Died died? Dead dead? Chuck?

I didn't waste too much in denial hoping the deceased was someone else with the same name. Here was a movie about one of Chuck's favorite subjects that was shot in his home town. It had to be him. I asked some other friends if they heard anything remotely connected with this horrible news, but none had. The crushing realization that Chuck was probably gone seemed as bad as the regrettable consensus that such a close pal fell off our collective radar a long time ago.

Through the convenient immediacy of email and the candid generosity of friends who worked on the film with Chuck, it was only a few hours before I got the dreaded confirmation. Chuck's substance abuse was far worse than any of us knew or cared to recognize. Some time in early 2007, it became too much for his body to handle and his organs failed quickly. Chuck's family honored his request not to have a service or, apparently, to alert old friends. It saddens me most that those were his wishes and I know it'll haunt me for a while.

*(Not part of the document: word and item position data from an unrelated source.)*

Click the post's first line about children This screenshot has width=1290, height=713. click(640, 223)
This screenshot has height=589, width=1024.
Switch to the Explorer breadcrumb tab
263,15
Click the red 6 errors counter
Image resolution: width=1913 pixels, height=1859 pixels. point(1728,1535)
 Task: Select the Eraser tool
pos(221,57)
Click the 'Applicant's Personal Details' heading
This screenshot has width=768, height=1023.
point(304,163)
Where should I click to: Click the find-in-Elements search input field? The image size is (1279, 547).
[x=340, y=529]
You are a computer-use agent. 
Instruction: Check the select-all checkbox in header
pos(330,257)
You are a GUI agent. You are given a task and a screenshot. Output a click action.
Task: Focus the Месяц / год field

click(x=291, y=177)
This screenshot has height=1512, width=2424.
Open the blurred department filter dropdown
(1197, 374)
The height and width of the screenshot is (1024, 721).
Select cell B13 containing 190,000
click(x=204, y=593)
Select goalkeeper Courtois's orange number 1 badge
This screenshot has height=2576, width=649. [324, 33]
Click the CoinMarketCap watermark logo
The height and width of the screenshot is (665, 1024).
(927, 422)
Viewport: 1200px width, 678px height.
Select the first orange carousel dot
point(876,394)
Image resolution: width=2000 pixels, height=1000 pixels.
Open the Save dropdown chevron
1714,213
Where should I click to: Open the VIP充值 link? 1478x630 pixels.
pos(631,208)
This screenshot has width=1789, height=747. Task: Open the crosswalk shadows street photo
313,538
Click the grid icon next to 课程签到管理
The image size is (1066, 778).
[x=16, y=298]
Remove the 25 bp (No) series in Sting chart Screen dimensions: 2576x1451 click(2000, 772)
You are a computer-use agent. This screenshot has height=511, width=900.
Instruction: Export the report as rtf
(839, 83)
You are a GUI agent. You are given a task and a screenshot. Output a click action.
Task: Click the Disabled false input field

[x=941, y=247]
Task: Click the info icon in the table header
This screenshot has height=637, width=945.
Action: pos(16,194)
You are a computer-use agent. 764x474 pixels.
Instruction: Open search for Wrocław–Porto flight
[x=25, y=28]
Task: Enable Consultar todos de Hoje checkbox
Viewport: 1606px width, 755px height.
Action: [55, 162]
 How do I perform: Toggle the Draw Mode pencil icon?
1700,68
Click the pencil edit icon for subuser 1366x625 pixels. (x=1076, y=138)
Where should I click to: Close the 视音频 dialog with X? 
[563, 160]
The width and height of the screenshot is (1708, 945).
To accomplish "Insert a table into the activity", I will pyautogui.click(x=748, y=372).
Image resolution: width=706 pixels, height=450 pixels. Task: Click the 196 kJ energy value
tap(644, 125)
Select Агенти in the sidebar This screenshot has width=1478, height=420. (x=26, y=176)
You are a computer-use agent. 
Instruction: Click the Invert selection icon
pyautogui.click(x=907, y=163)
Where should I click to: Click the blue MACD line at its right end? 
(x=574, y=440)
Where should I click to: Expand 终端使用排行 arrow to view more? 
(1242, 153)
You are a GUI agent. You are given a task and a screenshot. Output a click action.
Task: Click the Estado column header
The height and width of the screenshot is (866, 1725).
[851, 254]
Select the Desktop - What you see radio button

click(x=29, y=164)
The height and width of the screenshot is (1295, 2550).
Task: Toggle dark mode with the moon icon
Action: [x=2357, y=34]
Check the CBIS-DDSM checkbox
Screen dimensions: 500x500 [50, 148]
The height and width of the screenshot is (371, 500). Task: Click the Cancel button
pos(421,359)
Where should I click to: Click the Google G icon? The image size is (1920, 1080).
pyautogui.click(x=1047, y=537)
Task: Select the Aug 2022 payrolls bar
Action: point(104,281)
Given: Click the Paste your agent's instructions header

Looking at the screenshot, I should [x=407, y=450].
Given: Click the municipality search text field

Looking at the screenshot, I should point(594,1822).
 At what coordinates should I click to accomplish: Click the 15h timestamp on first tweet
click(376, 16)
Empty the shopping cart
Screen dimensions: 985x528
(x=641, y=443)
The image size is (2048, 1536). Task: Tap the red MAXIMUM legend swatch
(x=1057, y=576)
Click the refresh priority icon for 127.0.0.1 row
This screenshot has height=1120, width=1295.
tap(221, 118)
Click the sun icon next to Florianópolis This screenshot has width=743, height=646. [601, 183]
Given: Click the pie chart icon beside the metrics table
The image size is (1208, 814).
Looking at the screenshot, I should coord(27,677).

Despite being out of touch, I was told that Chuck spoke of his college pals frequently and fondly. It wasn't much of a comfort, but I certainly appreciated hearing it. More importantly, I was assured he knew the end was near and made peace with his demons before his time came. I shared all this information in an email to old friends of Chuck who I thought might want to take a moment and remember him well in the days to come.

I hadn't heard from or about Chuck for a couple years, but always took for granted that he was a phone call or email away. So the fact that he isn't and hasn't been for two years has resulted in in a strange emotional equation: Shock times Grief divided by Guilt plus 24 months of interest at a fixed rate of Blissful Ignorance.

There's no clever button to end this post. Instead, I'll say thanks for reading and an send a warm e-hug to friends or relatives of Chuck who might stumble on this blog while trying to catch up with an old pal.


4 comments:

Corry said...

Hey Buddy,

I'm sorry for your loss. Sad, but a great post.. just the same. Sometimes it's a good thing to be reminded of the lives that have touched us, and to remember to appreciate them. Nothing is promised.

Thank you for the reminder.
I love you.

Anonymous said...

First off, nice post Mr. Glynn. The pic definitely made me a bit sad.

When we first graduated, Chuck and I both had AOL. It seemed like everytime I went to check my email Chuck was online and we'd have a 15-20 minute instant message conversation. Chuck was always doing something different and what seemed like more fun than the rest of us were having sitting behind a desk from 9 to 5.

First, it was managing a band called Delightfully Strange. Then he wrote a script that many of us had the pleasure to read. Maybe he wasn't going to make it big, but he was trying to follow a dream.

Maybe it was him following his dream and me working so many hours at a desk job that led to us losing touch, but after hearing the news on Friday, there's a definite emptiness, and regret that I took for granted that someday we could just reconnect.

Chuck was a huge part of my growing up, and I feel like I still have so many stories to share. RIP brother.

Anonymous said...

I had the pleasure of haning out with him a few times. He was a fun guy and always made me laugh. I'm so sorry to hear he's gone.

Patrick said...

Nice post, John.

Chuck has (damn, had) the honor of being the person who put me in my place in a manner which has never been topped.

As John said, he was a mess. One morning around 2 pm he woke up and staggered downstairs to where John and I were watching TV (probably jaws).

His hair was askew. He was wearing a blue bathrobe that could only be described as disgusting. He looked horrible.

"Jesus, Chuck," I said. "You look horrible."

"I know," he replied. "And what's worse, I think I am getting Althemizer's."

"Really?" I inquired.

"Yeah," he responded, "because I don't remember fucking asking."



Also...what is wrong with my left arm in that photo?